A few solid rebuttals to the above statement given that we are mostly talking about an OLAP situation:

  1. Modern columnar storage formats like Parquet are efficient at compressing data, especially repeated values in a column… something like MVC
  2. Data storage is relatively cheap… if we are only talking in the millions of rows, it just not going to be a major driver of cost
  3. Denormalized data often performs better for analytical queries, with columnar storage, queries will only need to scan the columns as denoted by the query

A few points on Inserts/Updates/Deletes

This is where denormalization can be slower and get more complicated. Let’s say we want to change the product group that one of our products belongs to in the denormalized table. We’ll want all historical data to be attributed to the new group so we’ll need to update the previous product group in every row to the new one. We can launch a new product, but it’s possible data science hasn’t finished the production forecast for that product yet… now the forecast column is NULL because we aren’t going to stall inserting the rest of the columns for that product just because the forecast is NULL. However, people that read from this table will need to understand that the forecast is NULL and choose how to deal with it accordingly. If an analyst is tasked with deriving forecast accuracy, and they notice some NULLs and just NVL(forecast_column, 0)… that’s just not true, science has a beta forecast for the product and its certainly > 0… there’s a reason we decided to launch the new product after all, we predicted customers will want to buy it!

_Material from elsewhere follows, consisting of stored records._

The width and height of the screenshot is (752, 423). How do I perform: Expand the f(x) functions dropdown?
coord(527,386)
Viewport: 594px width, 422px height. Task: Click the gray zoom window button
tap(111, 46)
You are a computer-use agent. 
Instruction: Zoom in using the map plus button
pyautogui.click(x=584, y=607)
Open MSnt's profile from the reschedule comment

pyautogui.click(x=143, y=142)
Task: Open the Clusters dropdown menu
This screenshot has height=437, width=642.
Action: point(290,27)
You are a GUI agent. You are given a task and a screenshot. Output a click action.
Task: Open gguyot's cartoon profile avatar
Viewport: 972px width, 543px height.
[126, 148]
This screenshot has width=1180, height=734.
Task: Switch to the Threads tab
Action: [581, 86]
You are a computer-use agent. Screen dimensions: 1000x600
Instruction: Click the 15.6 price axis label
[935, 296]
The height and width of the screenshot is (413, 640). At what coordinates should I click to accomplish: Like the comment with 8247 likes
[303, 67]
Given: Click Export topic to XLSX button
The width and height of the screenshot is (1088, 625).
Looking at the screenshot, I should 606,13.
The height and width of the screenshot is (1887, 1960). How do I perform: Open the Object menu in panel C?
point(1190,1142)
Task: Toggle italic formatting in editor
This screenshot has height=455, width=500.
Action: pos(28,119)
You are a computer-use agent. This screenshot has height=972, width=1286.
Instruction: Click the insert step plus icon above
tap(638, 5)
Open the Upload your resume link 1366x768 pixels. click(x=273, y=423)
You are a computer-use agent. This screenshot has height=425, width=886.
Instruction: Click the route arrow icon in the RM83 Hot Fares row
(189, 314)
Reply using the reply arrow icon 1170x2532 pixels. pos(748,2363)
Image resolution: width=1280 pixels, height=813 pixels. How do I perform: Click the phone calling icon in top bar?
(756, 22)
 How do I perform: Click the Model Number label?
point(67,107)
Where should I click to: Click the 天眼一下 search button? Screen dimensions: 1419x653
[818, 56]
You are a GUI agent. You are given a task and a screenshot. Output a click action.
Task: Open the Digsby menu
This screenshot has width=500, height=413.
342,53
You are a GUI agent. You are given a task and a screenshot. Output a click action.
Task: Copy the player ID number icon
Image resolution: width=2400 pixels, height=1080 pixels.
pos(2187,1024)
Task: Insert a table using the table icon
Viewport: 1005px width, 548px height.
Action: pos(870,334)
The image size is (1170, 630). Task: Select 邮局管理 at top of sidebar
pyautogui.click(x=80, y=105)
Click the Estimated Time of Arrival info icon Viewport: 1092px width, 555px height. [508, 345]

To be fair, if you launch something like the Pontiac Aztek maybe anticipating 0 demand is the correct choice when attempting to sell an angry kitchen appliance of a car.

Where will your data model break down?

Q: Hey I know we have that inventory column, could we break it out into the different inventory dispositions (Sellable, In transit, and Damaged)?

A: Sure, now our table increases in... width...

Q: Hey I know we have shipments for all of last week, and its only Thursday but I’d really to see what we shipped out Mon/Tues/Wed of this week to see where we are at.

A: We cant really answer that with the demoralized table at the current granularity… even if it was daily we’d probably be waiting on dependencies and wouldn't be able to get back to this person until Friday. Now this ask simply becomes a query against the upstream shipments table for the latest data.

Q: Hey I’m using that wide table you made but I want to see how the descriptions for this product have evolved over time; however, all the descriptions are the same in this table?

A: This question will need to be directed towards another table that contains this info as the denormalized table has been updated to only reflect the latest definition.

Just as with anything there are tradeoffs. Above, I’m posing specifically tricky questions of the table, but it would do extremly well with basic aggregations and reducing the knowledge burden for end users of all the different upstream tables.

I only bring up these points because I think they are relevant to think about when designing how you want to capture your data. Again, there is no right or wrong, it’s simply context/data dependent and the right choice will be different across different teams. However, there is a clear right and wrong when it comes purchasing a Pontiac Aztek; I’ll leave that exercise to the reader.